Ещё до своего знакомства с сюрреалистами Родити знал и «Пророческие книги» Блейка, и «Ночные размышления» Юнга; в 1926 году он прочёл впервые изданные «Иероглифические истории» Уолпола, до сих пор малоизвестные «сказки» автора «Замка Отранто», предвосхищающие самые смелые экстравагантности Раймона Русселя. Собственно говоря, истоки того настроения, которое Бретон вслед за Аполлинером назвал «сюрреализмом», Родити видел именно в английской литературе, над которой, по его мнению, рационализм никогда не довлел так, как над французской.
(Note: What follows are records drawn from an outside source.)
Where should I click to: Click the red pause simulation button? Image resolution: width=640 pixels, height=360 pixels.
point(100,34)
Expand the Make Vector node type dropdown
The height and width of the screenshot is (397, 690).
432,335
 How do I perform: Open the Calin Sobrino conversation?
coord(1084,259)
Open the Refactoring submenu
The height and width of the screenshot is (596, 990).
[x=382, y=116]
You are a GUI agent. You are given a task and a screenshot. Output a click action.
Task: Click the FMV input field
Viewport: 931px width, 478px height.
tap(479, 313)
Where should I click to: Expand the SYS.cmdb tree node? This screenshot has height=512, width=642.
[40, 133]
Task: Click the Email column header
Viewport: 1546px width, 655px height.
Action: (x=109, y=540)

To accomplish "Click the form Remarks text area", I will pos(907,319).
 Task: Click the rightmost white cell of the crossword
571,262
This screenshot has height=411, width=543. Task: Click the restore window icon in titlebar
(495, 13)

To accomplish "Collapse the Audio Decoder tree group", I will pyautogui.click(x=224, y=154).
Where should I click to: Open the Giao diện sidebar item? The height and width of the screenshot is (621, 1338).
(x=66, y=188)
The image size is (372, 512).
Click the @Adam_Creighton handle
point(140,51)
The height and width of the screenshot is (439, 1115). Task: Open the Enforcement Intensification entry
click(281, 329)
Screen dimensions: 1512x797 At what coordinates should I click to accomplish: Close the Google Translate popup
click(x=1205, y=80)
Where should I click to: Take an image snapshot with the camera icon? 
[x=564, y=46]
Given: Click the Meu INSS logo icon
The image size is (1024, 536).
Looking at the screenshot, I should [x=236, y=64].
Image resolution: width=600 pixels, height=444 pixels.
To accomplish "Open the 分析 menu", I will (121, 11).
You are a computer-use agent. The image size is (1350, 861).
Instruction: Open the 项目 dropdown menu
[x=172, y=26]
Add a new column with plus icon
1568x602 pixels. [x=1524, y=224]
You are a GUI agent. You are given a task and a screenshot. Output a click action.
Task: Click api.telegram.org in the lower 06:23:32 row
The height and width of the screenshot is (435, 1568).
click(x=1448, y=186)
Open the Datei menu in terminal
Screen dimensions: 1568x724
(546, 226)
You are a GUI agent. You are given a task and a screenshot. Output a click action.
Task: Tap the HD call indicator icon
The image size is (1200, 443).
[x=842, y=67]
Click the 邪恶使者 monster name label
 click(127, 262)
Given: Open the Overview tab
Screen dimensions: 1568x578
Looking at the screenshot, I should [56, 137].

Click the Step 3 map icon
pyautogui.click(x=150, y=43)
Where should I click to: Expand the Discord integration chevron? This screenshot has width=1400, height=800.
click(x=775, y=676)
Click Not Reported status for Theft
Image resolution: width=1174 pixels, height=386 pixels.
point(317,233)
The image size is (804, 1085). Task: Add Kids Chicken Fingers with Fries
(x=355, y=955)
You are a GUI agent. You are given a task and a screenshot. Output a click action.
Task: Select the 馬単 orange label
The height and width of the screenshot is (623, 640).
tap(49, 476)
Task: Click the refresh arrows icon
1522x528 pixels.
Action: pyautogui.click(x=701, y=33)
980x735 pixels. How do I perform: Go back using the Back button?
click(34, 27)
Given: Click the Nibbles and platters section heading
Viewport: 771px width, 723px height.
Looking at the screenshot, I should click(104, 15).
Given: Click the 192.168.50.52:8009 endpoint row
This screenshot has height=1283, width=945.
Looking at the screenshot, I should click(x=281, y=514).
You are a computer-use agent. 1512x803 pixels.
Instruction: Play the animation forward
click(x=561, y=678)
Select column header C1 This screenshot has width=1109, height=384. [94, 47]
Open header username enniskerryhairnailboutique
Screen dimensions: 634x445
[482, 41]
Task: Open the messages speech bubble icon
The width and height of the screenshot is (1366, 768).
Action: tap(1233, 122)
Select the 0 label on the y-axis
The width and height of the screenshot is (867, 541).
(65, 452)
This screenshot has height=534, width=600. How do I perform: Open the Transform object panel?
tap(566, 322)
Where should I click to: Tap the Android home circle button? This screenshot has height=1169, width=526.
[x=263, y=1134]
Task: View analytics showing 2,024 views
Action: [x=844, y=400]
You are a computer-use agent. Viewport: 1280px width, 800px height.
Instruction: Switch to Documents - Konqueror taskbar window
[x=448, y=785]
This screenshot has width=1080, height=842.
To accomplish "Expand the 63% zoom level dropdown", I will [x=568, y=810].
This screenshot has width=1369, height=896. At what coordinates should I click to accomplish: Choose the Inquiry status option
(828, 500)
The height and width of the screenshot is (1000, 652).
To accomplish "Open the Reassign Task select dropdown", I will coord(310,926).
Он не мог не оценить того влияния, которое прямо или косвенно оказали на него французские друзья, познакомившие его с Нервалем, Лотреамоном, Рембо, – Бекфорд, Льюис, По и Де Квинси. (Интересно заметить, что именно Родити в своё время предложил Бретону составить знаменитую впоследствии «Антологию чёрного юмора».)
Вместе с тем Родити считал, что к XXI веку фантастическое в искусстве стало приемлемым для англоязычной публики только в тех случаях, если оно «…или апокалиптическое и религиозное, как в работах Уильяма Блейка, или если над ним можно посмеяться, как над восхитительной чепухой, сочинённой каким-нибудь учёным-чудаком Льюисом Кэрроллом или Эдвардом Лиром для забавы детей и, как иногда оказывается, взрослых», в то время как «…в Англии движение дада и сюрреалистов приобрело, кажется, неизбежный аромат не то часовни, не то детской». Во французском литературном сюрреализме он ценил как раз то, что тот «…был обязан своим происхождением странному союзу Небес и Ада… то есть неожиданному слиянию романтического мистицизма, унаследованного от Новалиса, Нерваля, Бодлера, Рембо, Малларме, и того постромантического и реалистического шутовства «Бювара и Пекюше» Флобера или фарсов Эжена Лабиша, которое ведёт к беспощадному чёрному юмору Жарри и к нигилизму дада». Поэтому догматическому «богоискательству» Бретона, лирике Элюара или Шара он предпочитал абсурдизм Бенжамена Пере и патафизику Рене Домаля. В его собственных ранних работах опыты визионерского исступления сочетаются с автоматическим письмом свободных ассоциаций, ведущих в фантастический и абсурдный мир. В своих более поздних «постсюрреалистических» стихотворениях в прозе 1960–1980?х годов Родити стремится «…покрыть в этих изобретениях довольно широкий спектр припоминаемых снов, словесных мечтаний, аллегорий, басен и сатиры того рода, который всё ещё обязан дада своим насмешливым нигилизмом. Временами запись припоминаемого сна вела меня к некоему новому сну наяву, разраставшемуся и приобретавшему всё новые грани смысла». В них Родити принимает реальность как «…найденный предмет очень неоднозначной природы, ведущей к нескольким интерпретациям». «Я выбираю, конечно же, те из них, в которых наиболее ясно проявляется моё ощущение личной угрозы от реальности как от чуждой и враждебной силы…». Он полагал, что в искусстве нужно стремиться к тому, что Элиот назвал «осью обращающегося мира», то есть «…к тому центру колеса… где движение перестаёт быть движением, а тишина перестаёт быть тишиной».